Records:
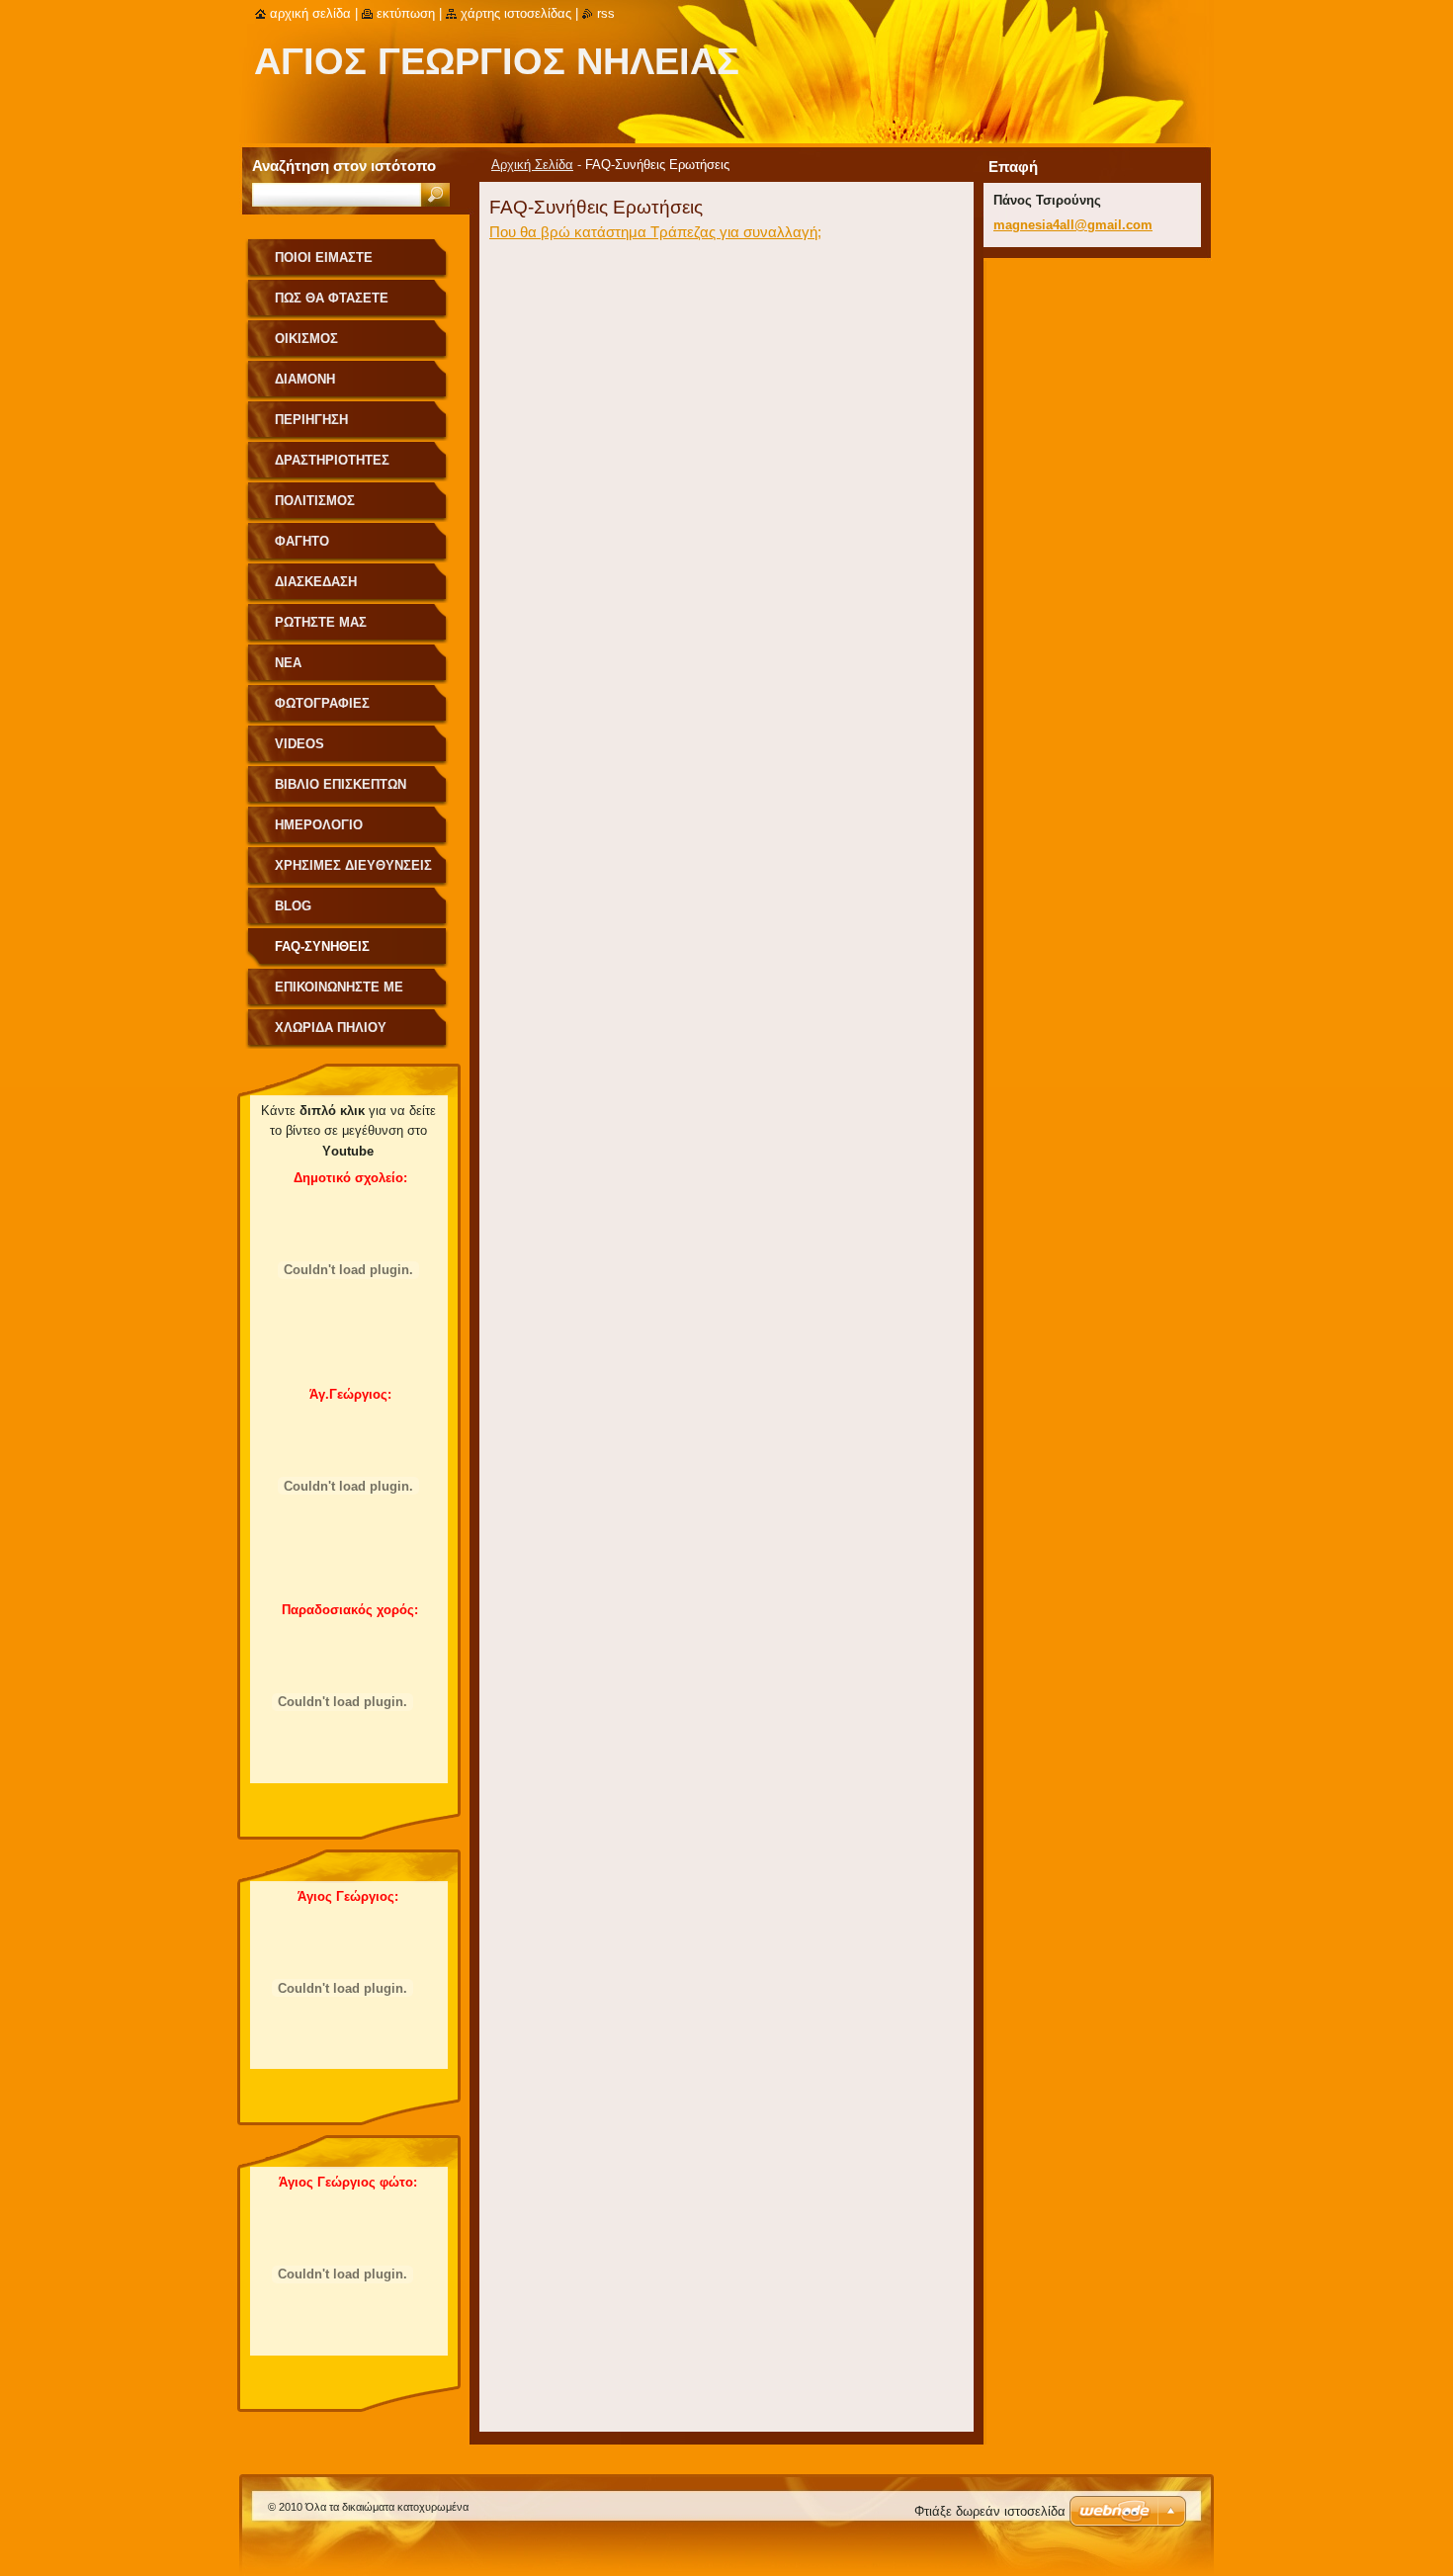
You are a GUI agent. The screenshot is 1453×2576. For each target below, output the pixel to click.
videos (299, 743)
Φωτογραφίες (322, 703)
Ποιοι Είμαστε (324, 257)
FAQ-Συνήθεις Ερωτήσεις (322, 953)
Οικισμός (306, 338)
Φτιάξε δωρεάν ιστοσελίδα (990, 2511)
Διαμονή (305, 379)
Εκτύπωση (406, 13)
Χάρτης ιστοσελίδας (516, 13)
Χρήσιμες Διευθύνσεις (353, 865)
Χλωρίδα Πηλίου (330, 1027)
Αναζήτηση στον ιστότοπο (344, 165)
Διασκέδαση (316, 581)
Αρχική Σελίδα (532, 164)
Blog (293, 906)
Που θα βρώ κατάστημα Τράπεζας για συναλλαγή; (655, 231)
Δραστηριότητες (332, 460)
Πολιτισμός (315, 500)
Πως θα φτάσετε (331, 298)
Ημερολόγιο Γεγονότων (319, 831)
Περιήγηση (311, 419)
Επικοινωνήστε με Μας (339, 994)
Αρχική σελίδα (310, 13)
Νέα (288, 662)
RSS (606, 13)
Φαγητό (302, 541)
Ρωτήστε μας (321, 622)
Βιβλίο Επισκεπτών (340, 784)
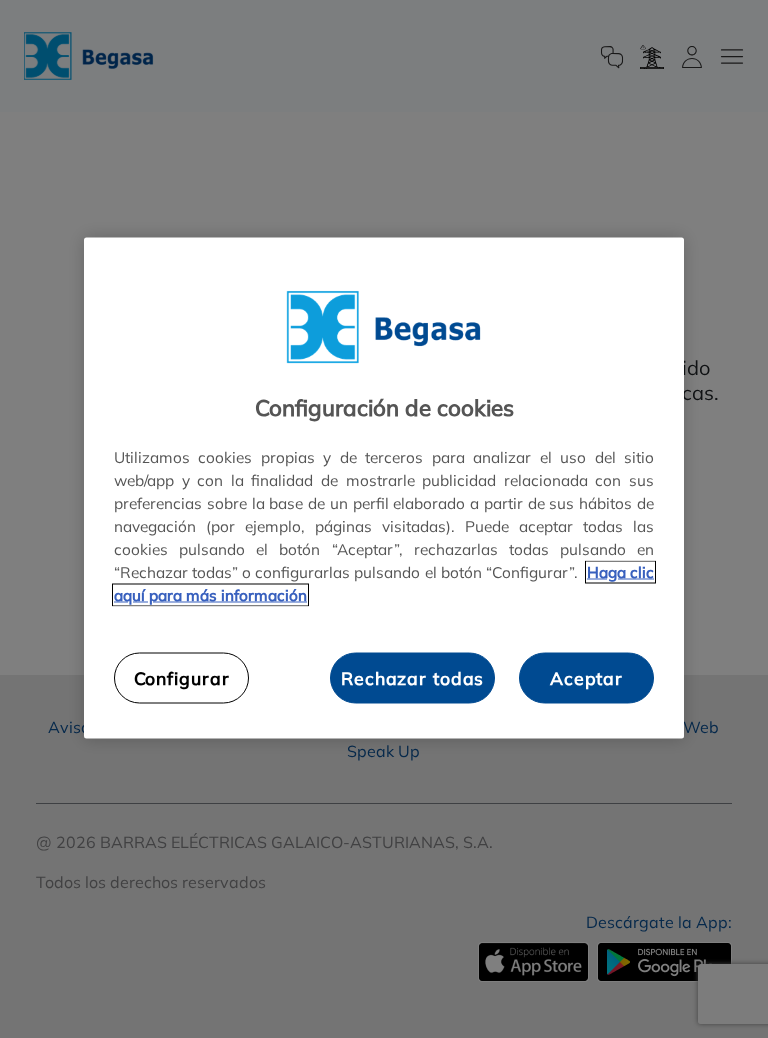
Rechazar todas (412, 678)
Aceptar (586, 678)
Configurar (182, 678)
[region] (384, 487)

Exercise objective:
Repeat, word for word and with no pictures, only the lines running from the beginning of the data to the line that contains "Που θα βρώ κατάστημα".

Result of this exercise:
You are a GUI agent. The screenshot is 1453×2576. For each target below, output the pixel to click.
videos (299, 743)
Φωτογραφίες (322, 703)
Ποιοι Είμαστε (324, 257)
FAQ-Συνήθεις Ερωτήσεις (322, 953)
Οικισμός (306, 338)
Φτιάξε δωρεάν ιστοσελίδα (990, 2511)
Διαμονή (305, 379)
Εκτύπωση (406, 13)
Χάρτης ιστοσελίδας (516, 13)
Χρήσιμες Διευθύνσεις (353, 865)
Χλωρίδα Πηλίου (330, 1027)
Αναζήτηση στον ιστότοπο (344, 165)
Διασκέδαση (316, 581)
Αρχική Σελίδα (532, 164)
Blog (293, 906)
Που θα βρώ κατάστημα Τράπεζας για συναλλαγή; (655, 231)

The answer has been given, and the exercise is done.